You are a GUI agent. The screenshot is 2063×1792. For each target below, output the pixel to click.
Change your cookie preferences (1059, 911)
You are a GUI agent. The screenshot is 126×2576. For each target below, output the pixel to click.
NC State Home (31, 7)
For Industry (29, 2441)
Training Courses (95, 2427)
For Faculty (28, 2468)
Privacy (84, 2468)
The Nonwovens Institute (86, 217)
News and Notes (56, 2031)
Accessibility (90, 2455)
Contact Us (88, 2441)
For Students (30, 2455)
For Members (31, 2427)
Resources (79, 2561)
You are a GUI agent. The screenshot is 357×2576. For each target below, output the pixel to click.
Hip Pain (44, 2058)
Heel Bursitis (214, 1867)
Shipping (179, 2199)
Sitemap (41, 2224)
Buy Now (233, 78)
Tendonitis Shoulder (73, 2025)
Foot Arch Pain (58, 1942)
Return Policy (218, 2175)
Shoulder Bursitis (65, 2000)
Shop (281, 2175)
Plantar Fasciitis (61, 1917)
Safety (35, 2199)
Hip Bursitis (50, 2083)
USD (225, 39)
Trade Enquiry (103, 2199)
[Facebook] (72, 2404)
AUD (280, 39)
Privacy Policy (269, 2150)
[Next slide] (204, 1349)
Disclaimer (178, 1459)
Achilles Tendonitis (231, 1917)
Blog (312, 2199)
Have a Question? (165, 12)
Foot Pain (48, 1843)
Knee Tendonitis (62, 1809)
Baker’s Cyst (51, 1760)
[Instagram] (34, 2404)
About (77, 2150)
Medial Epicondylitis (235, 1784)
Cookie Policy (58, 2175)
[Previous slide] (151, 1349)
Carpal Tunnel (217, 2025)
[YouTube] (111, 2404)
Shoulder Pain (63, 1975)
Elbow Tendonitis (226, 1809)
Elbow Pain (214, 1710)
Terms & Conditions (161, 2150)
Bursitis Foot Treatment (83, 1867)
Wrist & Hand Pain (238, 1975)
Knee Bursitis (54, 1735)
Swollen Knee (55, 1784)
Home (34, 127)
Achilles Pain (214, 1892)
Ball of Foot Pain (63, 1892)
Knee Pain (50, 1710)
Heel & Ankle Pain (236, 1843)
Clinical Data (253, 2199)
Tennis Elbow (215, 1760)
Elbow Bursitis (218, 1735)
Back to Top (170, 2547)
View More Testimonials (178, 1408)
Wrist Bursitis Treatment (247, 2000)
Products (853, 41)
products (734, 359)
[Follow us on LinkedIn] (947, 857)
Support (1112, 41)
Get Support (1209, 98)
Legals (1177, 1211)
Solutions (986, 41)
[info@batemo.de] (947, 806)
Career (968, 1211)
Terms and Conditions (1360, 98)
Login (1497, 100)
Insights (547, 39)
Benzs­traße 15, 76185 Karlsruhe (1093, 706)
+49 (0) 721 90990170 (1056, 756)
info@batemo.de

**WHAT THE TASK REQUIRES:** Go through the records above and copy each line where "Achilles" is found.

**REPLY TO THE TASK:**
Achilles Tendonitis (231, 1917)
Achilles Pain (214, 1892)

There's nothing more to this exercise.